Ignoring the wraith, Rikus stuck the Scourge’s blade into the lirr mouth clinging to his leg, then cut the muscles holding the jaws shut. When the head fell away, blood poured from the wound so freely that he could not see how badly the thing had injured him-and he was not sure he wanted to.
The mul ripped a strip of cloth from his breechcloth. He tied it above the injury to slow his blood loss.
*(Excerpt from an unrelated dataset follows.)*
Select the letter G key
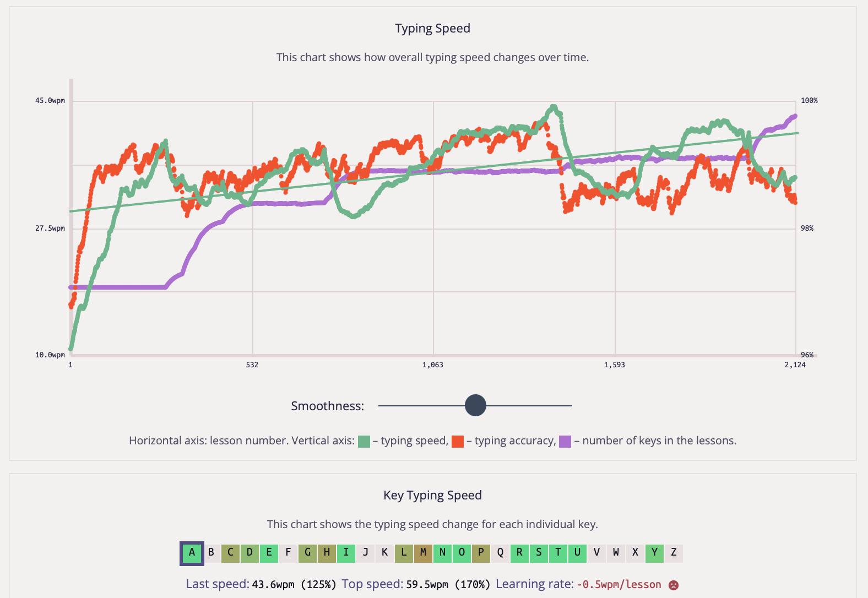The width and height of the screenshot is (868, 598). (x=307, y=553)
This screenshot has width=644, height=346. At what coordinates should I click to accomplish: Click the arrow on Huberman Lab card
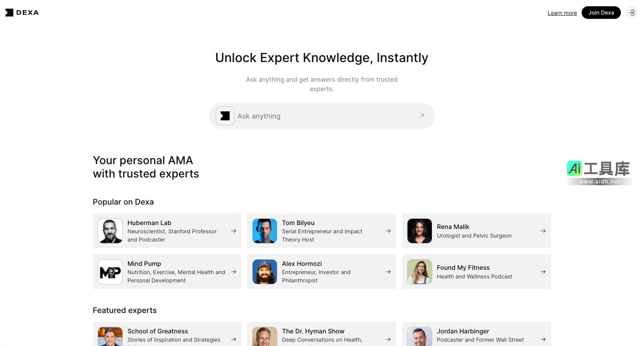(234, 231)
Cover the wound. It will heal faster.
When I get to camp, Rikus said, wincing as he started to limp forward.
You have no idea how far away your camp is!
Sure I do, Rikus said, looking toward the top of the knoll. It’s just over this hill.
It was a statement of desperation, not fact. Nevertheless, Rikus had to believe what he said, for if he let himself think anything else he would not have the strength to continue. He knew that if he did not reach his legion soon, the combination of his fresh wounds, old injuries, thirst, and exhaustion would kill him.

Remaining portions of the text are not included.